■ WHAT THE TASK REQUIRES ■
Go through the data below and transcribe it exactly. Omit the images.

-- RECORDS SHOWN follows --

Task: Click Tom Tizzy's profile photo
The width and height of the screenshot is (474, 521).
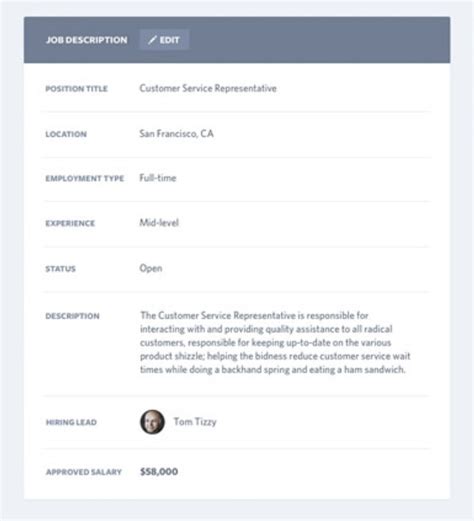Action: [x=152, y=422]
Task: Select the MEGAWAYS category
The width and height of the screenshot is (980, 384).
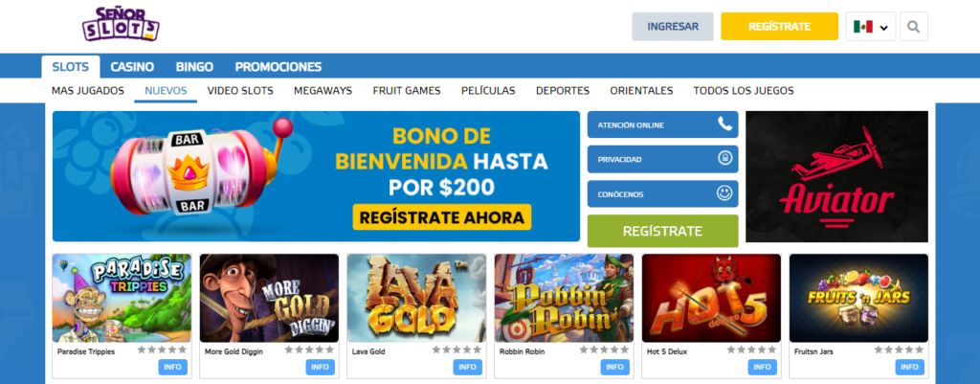Action: [x=323, y=91]
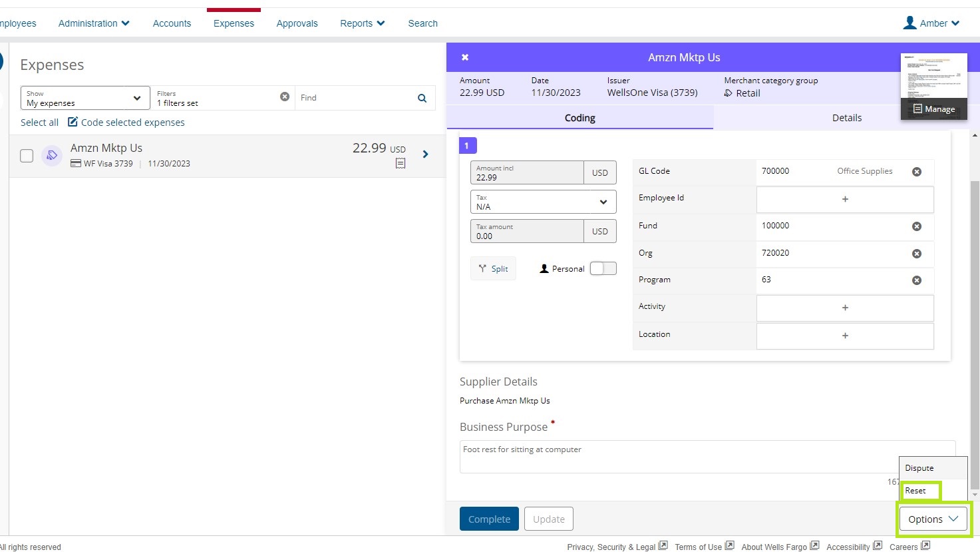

-- RECORDS SHOWN concluded --

■ SOLUTION BELOW ■
Task: Click Tom Tizzy's profile photo
The width and height of the screenshot is (474, 521).
Action: [x=152, y=422]
Task: Select the MEGAWAYS category
The width and height of the screenshot is (980, 384).
Action: [x=323, y=91]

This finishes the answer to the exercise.